Generating new data with the autoencoder

To finish, let's have a look at how we can use the autoencoder to generate new fake data that resembles our original dataset. We do so by random sampling from the distribution of coded values that we obtained during training.
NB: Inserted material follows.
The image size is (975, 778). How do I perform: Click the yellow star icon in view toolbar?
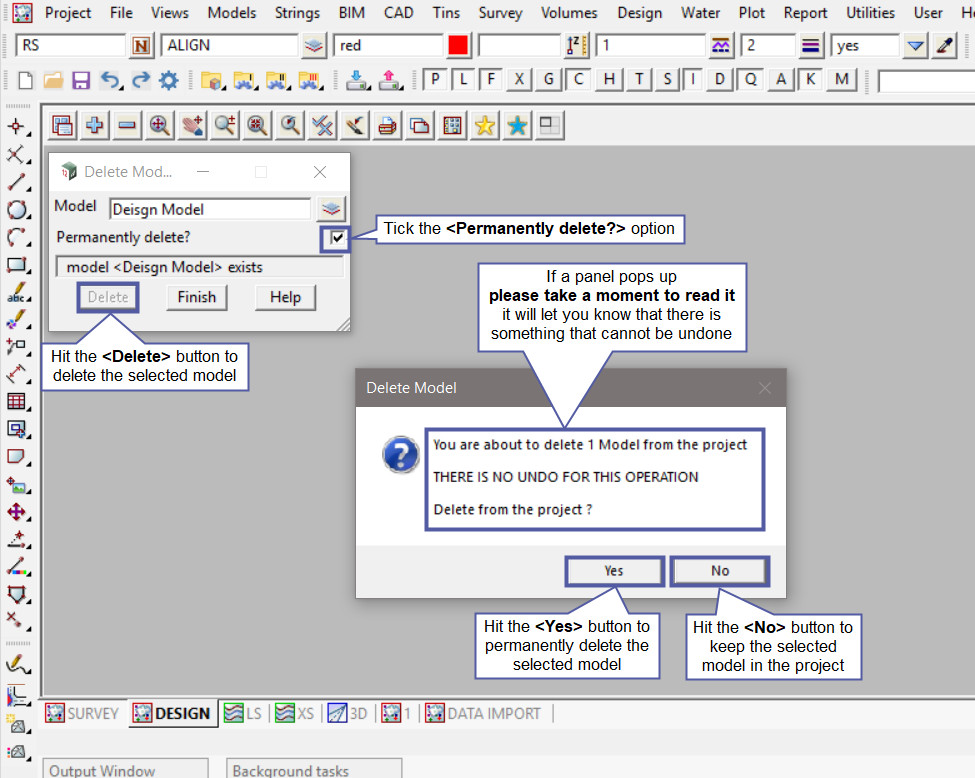485,125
In this way we generate a new plausible code which we then decode to construct a new rotation curve.

We start by generating new code from the distribution obtained during training - to do this we use numpy.random.choice

size=500

new_pp_ae = []
for i in range(4): new_pp_ae.append(tensor(np.random.choice(pp_ae[:,i].numpy(), size)))
new_code = torch.stack(new_pp_ae).T

Let's plot the original and new distributions of coded parameters:

fig,ax = plt.subplots(figsize=(12,3), ncols=4)

bins=[np.linspace(-10,10,50), np.linspace(-1,20,50), np.linspace(-2.5,2.5,50), np.linspace(-5,5,50)]
for i in range(4):
    ax[i].hist(pp_ae[:,i].numpy(), bins=bins[i], density=True, label='data');
    ax[i].hist(new_code[:,i].numpy(), bins=bins[i], histtype='step', lw=2, density=True, label='new code');
    if i==1: ax[i].legend(loc='upper right', frameon=False)

Since they look very much alike we can now decode the new code that we just generated and we are ready to plot the new rotation curves

fig,ax = plt.subplots(figsize=(6,4))
for v in datascale(ae.decoder(new_code),xmean,xstd): ax.plot(cm.rad, v.detach().numpy())
ax.set_xlabel('radius')
ax.set_ylabel('velocity');

With this method we have effectively generated new rotation curves that are realistic and are not part of the training dataset. This illustrates the power of autoencoders, however to do this even better we can adapt our autoencoder to learn the underlying distribution in the code space - this is what Variatioal Autoencoders (VAEs) are for!